N. Katherine Hayles on Electronic Literature

N. Katherine Hayles is a professor of literature at Duke University, specializing in electronic literature. This interview is two years old, but Hayles provides some great context for changes in our current understanding of Literature with a capital “L”. In a word, she’s in favor of keeping it capitalized. I think. And did you know that ELO no longer means “Electric Light Orchestra”? You do now.

The interview is conducted by Stacy Cochran for his show, The Artist’s Craft. My favorite comment: “In addition to words, which remain important for most literary works, you could have animation, you could have kinetic effects, you could have something like a flash implementation …” I gave up at that point. On copying out the quotation, that is. Not the rest of the show.

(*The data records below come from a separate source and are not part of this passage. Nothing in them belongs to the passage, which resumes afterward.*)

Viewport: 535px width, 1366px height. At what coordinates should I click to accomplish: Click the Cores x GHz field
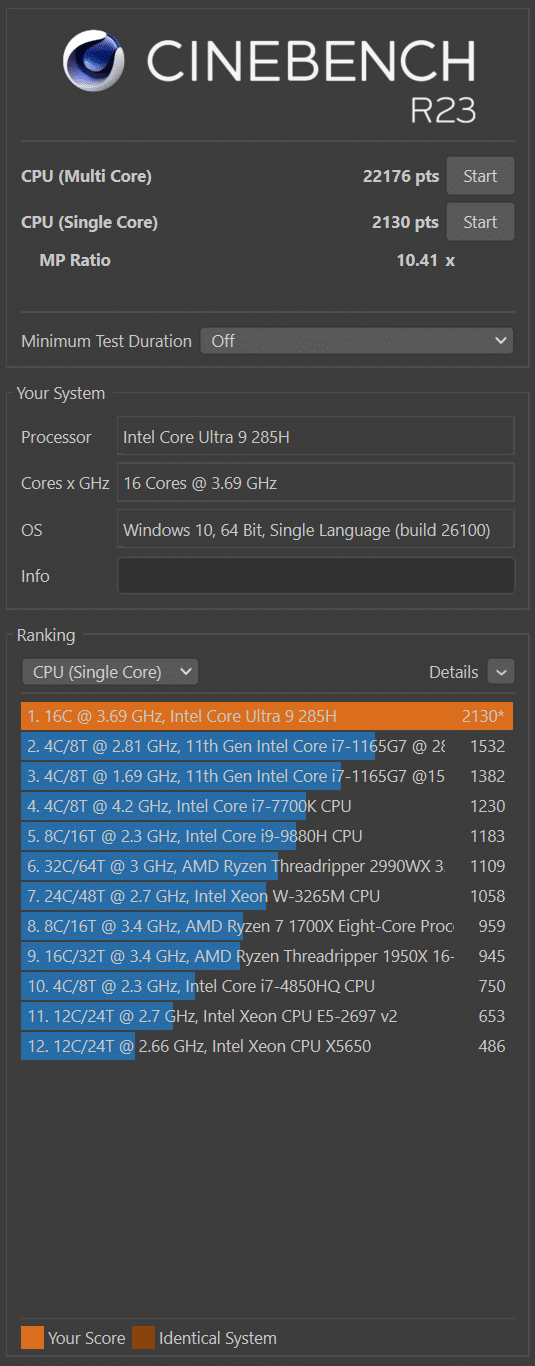point(316,483)
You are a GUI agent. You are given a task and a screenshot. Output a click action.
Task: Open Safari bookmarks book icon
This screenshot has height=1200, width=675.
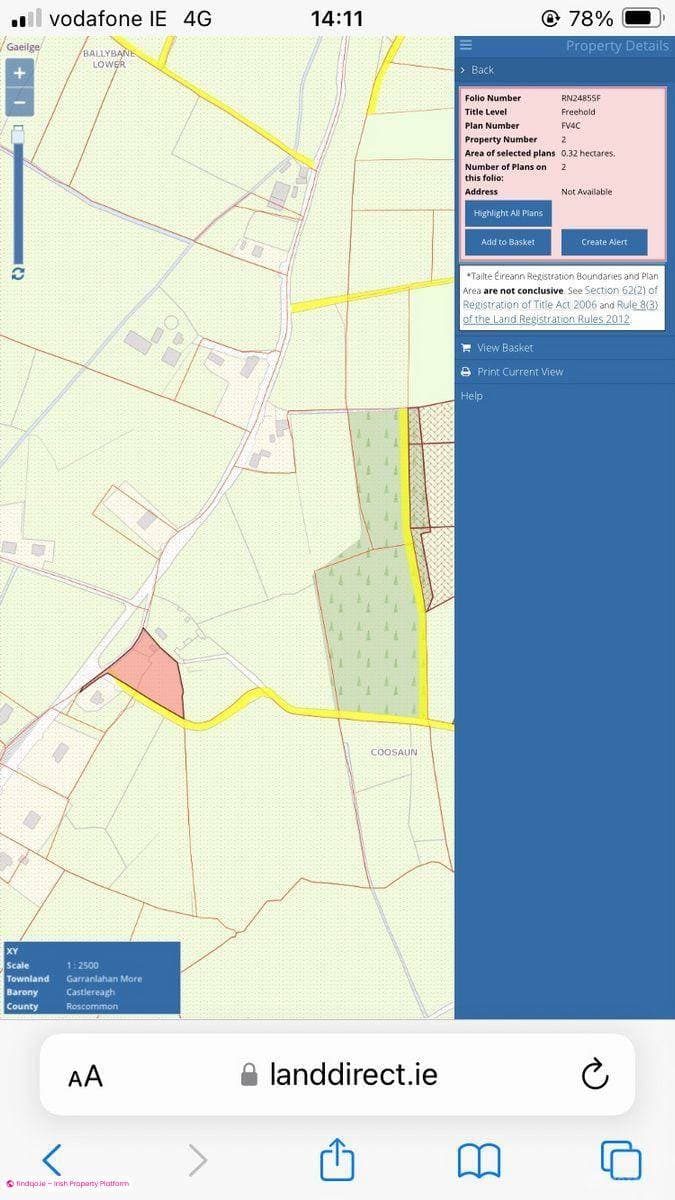(x=479, y=1161)
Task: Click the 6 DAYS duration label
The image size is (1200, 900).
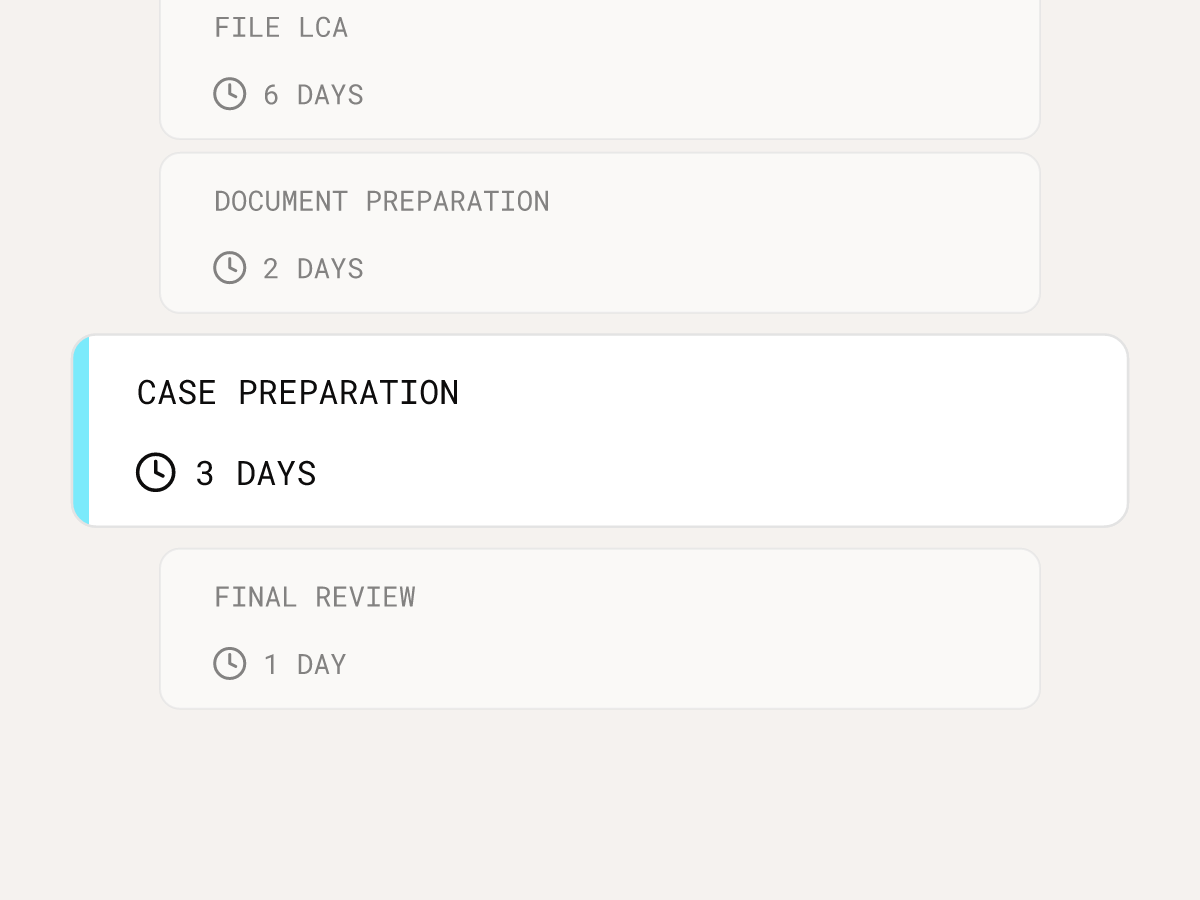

In a prior career, Hayles worked as a chemist for Xerox and helped developed toner for copy machines. She wrote an excellent article on Navokov’s Ada. And she’s from St. Louis, or Missouri, at any rate. So she knows what she’s talking about, and you should watch this program.

Comments

  1. Jonathan Webb says

    This promises to be excellent. I’ll watch when I have some time.

    You might like Helperin’s book on copyrite (even though you are boycotting his fiction).

    Thanks Quin. You’re the reason we get more hits than Drudge.

  2. Wait, what? ELO doesn’t mean Electric Light Orchestra? I’m too disgusted to even click the link, I’m going to listen to the Xanadu soundtrack instead.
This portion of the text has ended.